I built this first, as it was the only gun I'd actually heard of:

" And the fact that you've got "Replica" written on the side of your guns. And the fact that I've got "Desert Eagle .50" written on the side of mine, should precipitate your balls into shrinking, along with your presence. Now f*** off!"


As above, it's mainly bricks and plates. I swapped in some light grey for black so I had the right parts. Apparently these guns come in all sorts of colours, so I felt free to chop and change.


First, we build the handle, nothing fancy here. The mechanism comes together easily, and is sturdy from the off.


Et voila. Took about 30 minutes to build once I had the parts in front of me. It looks fairly good, fits in the hand well. The grey stripe down the side is my own addition.


Compared to an actual Desert Eagle, it doesn't entirely live up to its claim of being "the world's most realistic handgun" - I'm sure I could do better given a bit of time - though the techniques and parts would get more complicated...


This part slides back, and the Technic beam flips up to lock it in place. I imagine this is some kind of magazine...


The hammer at the back can be pulled back, which will be released by pulling the trigger. It makes an unsatisfactory click - perhaps I needed stronger rubber bands? The safety catch at the top prevents the trigger being pulled.

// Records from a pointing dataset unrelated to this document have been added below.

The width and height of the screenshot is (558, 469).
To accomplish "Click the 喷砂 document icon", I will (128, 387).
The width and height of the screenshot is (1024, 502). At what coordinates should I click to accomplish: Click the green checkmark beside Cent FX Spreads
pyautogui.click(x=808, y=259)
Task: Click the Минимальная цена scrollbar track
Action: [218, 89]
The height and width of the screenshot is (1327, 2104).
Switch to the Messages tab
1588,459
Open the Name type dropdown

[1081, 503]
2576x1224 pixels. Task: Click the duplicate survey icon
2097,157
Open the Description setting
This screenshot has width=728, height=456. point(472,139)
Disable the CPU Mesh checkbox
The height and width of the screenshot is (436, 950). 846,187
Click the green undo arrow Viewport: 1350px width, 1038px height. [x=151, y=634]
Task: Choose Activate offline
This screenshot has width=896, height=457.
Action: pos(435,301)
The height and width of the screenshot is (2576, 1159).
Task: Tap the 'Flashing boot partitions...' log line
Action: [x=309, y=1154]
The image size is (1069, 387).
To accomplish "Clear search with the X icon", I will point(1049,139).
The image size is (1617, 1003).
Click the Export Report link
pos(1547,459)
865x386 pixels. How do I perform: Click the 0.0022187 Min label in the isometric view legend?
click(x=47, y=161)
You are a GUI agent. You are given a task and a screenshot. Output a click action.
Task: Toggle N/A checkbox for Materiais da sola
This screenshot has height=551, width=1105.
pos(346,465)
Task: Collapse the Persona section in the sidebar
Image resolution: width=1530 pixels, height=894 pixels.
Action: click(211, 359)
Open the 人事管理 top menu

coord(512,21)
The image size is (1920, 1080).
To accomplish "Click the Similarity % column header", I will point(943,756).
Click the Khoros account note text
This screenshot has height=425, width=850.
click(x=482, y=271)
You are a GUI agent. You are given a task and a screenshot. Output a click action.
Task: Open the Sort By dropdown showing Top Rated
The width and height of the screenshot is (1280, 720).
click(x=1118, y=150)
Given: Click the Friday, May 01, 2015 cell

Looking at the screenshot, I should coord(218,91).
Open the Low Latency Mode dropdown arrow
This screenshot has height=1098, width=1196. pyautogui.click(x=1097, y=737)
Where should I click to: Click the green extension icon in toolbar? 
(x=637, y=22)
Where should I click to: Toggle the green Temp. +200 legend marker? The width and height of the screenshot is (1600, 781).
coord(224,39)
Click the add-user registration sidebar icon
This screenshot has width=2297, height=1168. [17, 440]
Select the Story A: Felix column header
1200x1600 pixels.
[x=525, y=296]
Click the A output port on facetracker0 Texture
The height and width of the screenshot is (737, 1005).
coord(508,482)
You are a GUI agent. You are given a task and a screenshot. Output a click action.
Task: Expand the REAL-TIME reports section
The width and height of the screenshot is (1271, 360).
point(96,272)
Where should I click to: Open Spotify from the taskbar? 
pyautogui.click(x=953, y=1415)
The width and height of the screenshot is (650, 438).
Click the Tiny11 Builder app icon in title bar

Final thoughts on this build? It was fairly fun, looks passable and the parts move realistically, I'm sure. It's a bit on the fragile side - the macaroni brick section and back of the hammer tend to fall off - as does the handle under moderate shaking. So not for playing with in a bellicose manner.

MAC-11 Rubber Band Gun

I chose to build this as it was very different from the other guns in the book. I also have made semi-automatic rubber band guns in the past, and was interested to see how this would compare.

The build is again fairly straightforward, though it feels more like a 90's Technic model than a gun at times. There's some neat stuff going on in the handle using brackets, to allow the magazine to slot in.


I think it would probably look better all in black - again, I had to swap some grey bits in. It doesn't feel as cleanly finished as the other builds - mainly as the top is built upside-down!


The magazine is held in by friction - it slides in and out very satisfyingly. The bullets are a nice little detail.


It takes up to five rubber bands easily - though I tried it with eight and it just about managed. They don't shoot all that far or with that much power compared to others I have built - but then again, they are not stretched over a very long distance over the barrel. It works with a simple escapement mechanism - though one would probably need to add another band or two to the trigger restoring part, as it tends to stick in place when loading. The mechanism seems strong, and was pleasantly surprising to see it all slot together so neatly: I didn't have particularly high hopes.


View mid-load. It can be a bit fiddly to get the rubber bands onto the rotating bar at the back.

Final thoughts? I enjoyed building this, it works fairly well - the magazine in particular is great. I was impressed.

Final Thoughts...

This isn't a book I would have bought: I'm not into guns, I like to build my own thing - and it's not all that cheap.

That said, if you're looking to build realistic Lego handguns, this is a good starting point - they'd be easy to modify to look better (tile the tops...). I think it would make a good present for the right friend - or as a handy way of filling up an hour or two on a rainy day.

The book, presentation and instructions are all top notch - kudos to No Starch Press.